*The task*.
Filter the lines below, keeping each one that holds "details".
Supplied records Start Marker
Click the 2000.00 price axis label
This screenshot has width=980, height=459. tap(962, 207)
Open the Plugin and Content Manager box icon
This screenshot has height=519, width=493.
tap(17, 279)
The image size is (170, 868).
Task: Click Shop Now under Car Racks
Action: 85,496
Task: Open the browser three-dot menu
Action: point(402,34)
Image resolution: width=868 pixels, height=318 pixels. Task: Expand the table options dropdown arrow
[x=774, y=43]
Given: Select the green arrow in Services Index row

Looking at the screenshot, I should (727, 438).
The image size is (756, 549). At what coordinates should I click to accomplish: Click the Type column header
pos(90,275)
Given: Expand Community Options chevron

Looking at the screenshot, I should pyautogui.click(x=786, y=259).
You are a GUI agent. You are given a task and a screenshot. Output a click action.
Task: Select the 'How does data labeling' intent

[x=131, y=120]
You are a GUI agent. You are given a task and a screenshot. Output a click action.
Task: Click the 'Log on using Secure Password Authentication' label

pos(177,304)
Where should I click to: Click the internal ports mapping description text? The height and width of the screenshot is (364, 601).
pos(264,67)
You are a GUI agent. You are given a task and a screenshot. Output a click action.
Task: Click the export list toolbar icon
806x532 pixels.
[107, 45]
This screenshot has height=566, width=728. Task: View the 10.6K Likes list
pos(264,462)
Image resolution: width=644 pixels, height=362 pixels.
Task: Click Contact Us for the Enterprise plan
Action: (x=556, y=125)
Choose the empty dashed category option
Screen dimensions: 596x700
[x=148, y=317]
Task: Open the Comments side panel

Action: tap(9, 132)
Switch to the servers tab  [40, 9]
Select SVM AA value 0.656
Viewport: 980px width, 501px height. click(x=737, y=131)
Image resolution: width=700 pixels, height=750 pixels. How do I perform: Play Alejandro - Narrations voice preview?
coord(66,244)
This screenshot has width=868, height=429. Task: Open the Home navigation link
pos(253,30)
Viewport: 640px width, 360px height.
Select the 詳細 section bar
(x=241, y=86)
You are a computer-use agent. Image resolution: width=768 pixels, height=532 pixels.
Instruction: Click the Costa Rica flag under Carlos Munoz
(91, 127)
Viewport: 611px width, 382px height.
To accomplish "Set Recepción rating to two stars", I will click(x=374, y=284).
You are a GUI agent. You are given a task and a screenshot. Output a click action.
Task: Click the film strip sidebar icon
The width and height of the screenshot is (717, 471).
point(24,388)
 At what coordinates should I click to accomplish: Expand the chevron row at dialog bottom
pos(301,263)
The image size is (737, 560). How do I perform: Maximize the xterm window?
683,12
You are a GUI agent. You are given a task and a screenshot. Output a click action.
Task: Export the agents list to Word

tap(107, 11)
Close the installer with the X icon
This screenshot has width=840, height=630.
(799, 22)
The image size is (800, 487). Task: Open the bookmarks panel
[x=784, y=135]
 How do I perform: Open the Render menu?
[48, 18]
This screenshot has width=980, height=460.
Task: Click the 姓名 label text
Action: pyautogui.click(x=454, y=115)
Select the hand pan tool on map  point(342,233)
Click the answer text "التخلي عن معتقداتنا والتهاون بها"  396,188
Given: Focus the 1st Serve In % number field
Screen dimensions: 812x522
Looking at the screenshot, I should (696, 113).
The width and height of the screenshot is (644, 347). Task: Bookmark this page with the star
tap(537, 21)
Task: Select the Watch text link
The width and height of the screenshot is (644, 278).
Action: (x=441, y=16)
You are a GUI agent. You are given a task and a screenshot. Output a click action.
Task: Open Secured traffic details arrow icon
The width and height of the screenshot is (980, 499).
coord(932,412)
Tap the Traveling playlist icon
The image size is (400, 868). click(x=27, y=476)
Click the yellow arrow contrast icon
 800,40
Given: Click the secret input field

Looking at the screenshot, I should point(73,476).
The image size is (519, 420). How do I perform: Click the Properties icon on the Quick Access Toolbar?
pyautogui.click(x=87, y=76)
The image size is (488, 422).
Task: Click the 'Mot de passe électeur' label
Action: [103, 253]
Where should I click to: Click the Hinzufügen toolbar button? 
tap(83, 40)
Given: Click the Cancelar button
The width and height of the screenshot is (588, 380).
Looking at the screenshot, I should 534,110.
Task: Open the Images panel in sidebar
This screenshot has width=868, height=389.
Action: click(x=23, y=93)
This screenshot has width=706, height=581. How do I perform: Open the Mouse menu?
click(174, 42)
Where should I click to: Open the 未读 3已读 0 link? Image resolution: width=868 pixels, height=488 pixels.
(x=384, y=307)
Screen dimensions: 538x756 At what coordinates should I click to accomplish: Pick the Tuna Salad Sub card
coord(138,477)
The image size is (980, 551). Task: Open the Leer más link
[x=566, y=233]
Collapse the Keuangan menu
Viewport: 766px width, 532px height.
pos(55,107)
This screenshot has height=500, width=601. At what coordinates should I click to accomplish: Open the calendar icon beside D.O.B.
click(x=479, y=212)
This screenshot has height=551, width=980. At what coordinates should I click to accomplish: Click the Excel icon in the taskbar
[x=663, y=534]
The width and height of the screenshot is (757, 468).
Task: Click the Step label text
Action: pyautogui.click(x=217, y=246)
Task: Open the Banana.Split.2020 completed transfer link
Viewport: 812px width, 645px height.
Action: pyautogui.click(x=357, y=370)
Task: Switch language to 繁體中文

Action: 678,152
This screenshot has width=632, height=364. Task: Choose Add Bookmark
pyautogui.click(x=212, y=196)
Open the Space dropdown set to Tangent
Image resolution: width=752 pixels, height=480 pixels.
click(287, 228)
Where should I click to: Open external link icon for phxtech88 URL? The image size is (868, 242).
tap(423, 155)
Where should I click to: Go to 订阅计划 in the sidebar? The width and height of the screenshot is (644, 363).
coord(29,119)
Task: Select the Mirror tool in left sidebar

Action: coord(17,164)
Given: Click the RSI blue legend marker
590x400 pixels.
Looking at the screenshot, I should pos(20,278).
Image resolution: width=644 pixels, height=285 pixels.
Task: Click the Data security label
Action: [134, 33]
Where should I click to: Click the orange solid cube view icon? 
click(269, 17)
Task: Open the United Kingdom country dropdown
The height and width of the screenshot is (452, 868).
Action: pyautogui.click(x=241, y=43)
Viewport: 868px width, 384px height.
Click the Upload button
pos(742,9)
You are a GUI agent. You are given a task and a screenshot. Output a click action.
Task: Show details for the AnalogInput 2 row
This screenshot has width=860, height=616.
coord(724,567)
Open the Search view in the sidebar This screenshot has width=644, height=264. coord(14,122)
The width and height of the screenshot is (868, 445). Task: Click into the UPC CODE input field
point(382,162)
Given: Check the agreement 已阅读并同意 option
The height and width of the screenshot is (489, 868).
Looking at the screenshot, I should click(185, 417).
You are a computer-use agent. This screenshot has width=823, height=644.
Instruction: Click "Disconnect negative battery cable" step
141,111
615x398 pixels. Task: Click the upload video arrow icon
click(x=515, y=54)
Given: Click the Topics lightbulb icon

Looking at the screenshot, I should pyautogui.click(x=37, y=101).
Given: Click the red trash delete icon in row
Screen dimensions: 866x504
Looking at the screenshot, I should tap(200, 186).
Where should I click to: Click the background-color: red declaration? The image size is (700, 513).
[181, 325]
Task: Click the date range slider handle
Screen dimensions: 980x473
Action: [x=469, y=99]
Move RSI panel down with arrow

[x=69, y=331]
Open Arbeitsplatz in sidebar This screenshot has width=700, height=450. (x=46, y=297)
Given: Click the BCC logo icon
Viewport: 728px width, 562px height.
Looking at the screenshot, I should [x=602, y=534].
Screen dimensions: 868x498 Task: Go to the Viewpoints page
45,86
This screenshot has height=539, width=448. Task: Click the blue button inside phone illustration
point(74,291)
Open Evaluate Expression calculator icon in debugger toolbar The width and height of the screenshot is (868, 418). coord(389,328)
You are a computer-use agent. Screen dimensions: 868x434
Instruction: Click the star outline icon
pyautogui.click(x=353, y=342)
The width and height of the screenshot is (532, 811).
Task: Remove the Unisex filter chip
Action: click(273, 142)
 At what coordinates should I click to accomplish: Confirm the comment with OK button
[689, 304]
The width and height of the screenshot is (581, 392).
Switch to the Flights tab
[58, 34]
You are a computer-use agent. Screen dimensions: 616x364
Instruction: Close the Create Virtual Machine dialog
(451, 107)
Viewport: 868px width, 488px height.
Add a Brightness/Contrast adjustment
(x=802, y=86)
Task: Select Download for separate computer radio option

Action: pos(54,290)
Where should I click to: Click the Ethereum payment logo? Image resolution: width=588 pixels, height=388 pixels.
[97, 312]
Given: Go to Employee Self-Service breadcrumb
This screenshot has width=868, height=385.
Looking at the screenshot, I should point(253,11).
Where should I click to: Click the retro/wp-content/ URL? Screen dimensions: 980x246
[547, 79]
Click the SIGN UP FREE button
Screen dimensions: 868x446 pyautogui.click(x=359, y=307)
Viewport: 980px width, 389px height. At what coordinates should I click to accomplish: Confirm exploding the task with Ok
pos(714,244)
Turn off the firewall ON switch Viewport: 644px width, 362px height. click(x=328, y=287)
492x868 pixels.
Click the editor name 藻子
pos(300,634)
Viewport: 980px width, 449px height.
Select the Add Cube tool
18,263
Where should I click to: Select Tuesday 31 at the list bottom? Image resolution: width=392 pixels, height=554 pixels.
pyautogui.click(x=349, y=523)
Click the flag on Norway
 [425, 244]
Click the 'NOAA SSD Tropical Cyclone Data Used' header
Supplied records End Marker
*Response to the exercise*.
Task: Open Secured traffic details arrow icon
Task: Show details for the AnalogInput 2 row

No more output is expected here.